◆ **The task**: Please rewrite the listing below with every "GUI agent" changed to "interface agent" and nothing else altered.

Listing of where items appear:

◆ ◆ ◆ ◆ ◆ ◆ ◆

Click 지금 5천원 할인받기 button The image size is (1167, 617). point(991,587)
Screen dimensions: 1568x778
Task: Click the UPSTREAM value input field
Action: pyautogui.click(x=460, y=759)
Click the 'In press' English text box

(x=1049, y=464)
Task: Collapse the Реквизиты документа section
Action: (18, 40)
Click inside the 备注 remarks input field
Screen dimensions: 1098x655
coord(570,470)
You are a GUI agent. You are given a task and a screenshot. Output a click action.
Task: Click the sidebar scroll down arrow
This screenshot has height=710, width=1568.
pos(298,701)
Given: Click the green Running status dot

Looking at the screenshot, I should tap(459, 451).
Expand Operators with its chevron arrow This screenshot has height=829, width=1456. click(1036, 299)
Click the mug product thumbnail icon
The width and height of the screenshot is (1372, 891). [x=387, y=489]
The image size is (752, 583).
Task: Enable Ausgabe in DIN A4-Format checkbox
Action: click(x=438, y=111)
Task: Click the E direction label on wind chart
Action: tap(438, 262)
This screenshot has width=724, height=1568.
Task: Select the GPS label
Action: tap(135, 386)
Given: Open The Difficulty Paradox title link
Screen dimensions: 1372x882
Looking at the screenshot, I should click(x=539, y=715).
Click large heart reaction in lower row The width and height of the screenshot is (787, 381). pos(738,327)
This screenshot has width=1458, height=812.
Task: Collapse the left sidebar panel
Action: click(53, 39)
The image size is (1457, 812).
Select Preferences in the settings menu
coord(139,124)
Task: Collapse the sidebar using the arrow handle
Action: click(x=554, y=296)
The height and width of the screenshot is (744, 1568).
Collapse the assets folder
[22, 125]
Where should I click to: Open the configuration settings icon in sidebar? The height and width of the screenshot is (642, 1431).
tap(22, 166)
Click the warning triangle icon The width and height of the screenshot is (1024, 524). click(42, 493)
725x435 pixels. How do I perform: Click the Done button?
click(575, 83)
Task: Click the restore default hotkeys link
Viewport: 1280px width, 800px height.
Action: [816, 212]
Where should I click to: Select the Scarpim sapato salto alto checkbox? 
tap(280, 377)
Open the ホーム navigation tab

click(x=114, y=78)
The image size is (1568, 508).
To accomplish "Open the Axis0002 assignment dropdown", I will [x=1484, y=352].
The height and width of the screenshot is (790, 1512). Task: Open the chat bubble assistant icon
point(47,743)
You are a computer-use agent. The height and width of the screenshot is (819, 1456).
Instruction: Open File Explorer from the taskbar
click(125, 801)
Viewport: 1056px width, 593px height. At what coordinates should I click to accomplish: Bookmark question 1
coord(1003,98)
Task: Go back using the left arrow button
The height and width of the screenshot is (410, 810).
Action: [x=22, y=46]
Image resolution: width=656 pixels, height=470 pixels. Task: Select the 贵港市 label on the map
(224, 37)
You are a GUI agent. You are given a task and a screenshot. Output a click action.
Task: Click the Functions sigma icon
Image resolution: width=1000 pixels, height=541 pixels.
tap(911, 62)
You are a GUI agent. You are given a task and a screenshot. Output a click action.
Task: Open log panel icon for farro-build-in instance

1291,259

◆ ◆ ◆ ◆ ◆ ◆ ◆

◆ **Exercise response**:
Click 지금 5천원 할인받기 button The image size is (1167, 617). point(991,587)
Screen dimensions: 1568x778
Task: Click the UPSTREAM value input field
Action: pyautogui.click(x=460, y=759)
Click the 'In press' English text box

(x=1049, y=464)
Task: Collapse the Реквизиты документа section
Action: (18, 40)
Click inside the 备注 remarks input field
Screen dimensions: 1098x655
coord(570,470)
You are a interface agent. You are given a task and a screenshot. Output a click action.
Task: Click the sidebar scroll down arrow
This screenshot has height=710, width=1568.
pos(298,701)
Given: Click the green Running status dot

Looking at the screenshot, I should tap(459, 451).
Expand Operators with its chevron arrow This screenshot has height=829, width=1456. click(1036, 299)
Click the mug product thumbnail icon
The width and height of the screenshot is (1372, 891). [x=387, y=489]
The image size is (752, 583).
Task: Enable Ausgabe in DIN A4-Format checkbox
Action: click(x=438, y=111)
Task: Click the E direction label on wind chart
Action: tap(438, 262)
This screenshot has width=724, height=1568.
Task: Select the GPS label
Action: tap(135, 386)
Given: Open The Difficulty Paradox title link
Screen dimensions: 1372x882
Looking at the screenshot, I should click(x=539, y=715).
Click large heart reaction in lower row The width and height of the screenshot is (787, 381). pos(738,327)
This screenshot has width=1458, height=812.
Task: Collapse the left sidebar panel
Action: click(53, 39)
The image size is (1457, 812).
Select Preferences in the settings menu
coord(139,124)
Task: Collapse the sidebar using the arrow handle
Action: click(x=554, y=296)
The height and width of the screenshot is (744, 1568).
Collapse the assets folder
[22, 125]
Where should I click to: Open the configuration settings icon in sidebar? The height and width of the screenshot is (642, 1431).
tap(22, 166)
Click the warning triangle icon The width and height of the screenshot is (1024, 524). click(42, 493)
725x435 pixels. How do I perform: Click the Done button?
click(575, 83)
Task: Click the restore default hotkeys link
Viewport: 1280px width, 800px height.
Action: [816, 212]
Where should I click to: Select the Scarpim sapato salto alto checkbox? 
tap(280, 377)
Open the ホーム navigation tab

click(x=114, y=78)
The image size is (1568, 508).
To accomplish "Open the Axis0002 assignment dropdown", I will [x=1484, y=352].
The height and width of the screenshot is (790, 1512). Task: Open the chat bubble assistant icon
point(47,743)
You are a computer-use agent. The height and width of the screenshot is (819, 1456).
Instruction: Open File Explorer from the taskbar
click(125, 801)
Viewport: 1056px width, 593px height. At what coordinates should I click to accomplish: Bookmark question 1
coord(1003,98)
Task: Go back using the left arrow button
The height and width of the screenshot is (410, 810).
Action: [x=22, y=46]
Image resolution: width=656 pixels, height=470 pixels. Task: Select the 贵港市 label on the map
(224, 37)
You are a interface agent. You are given a task and a screenshot. Output a click action.
Task: Click the Functions sigma icon
Image resolution: width=1000 pixels, height=541 pixels.
tap(911, 62)
You are a interface agent. You are given a task and a screenshot. Output a click action.
Task: Open log panel icon for farro-build-in instance

1291,259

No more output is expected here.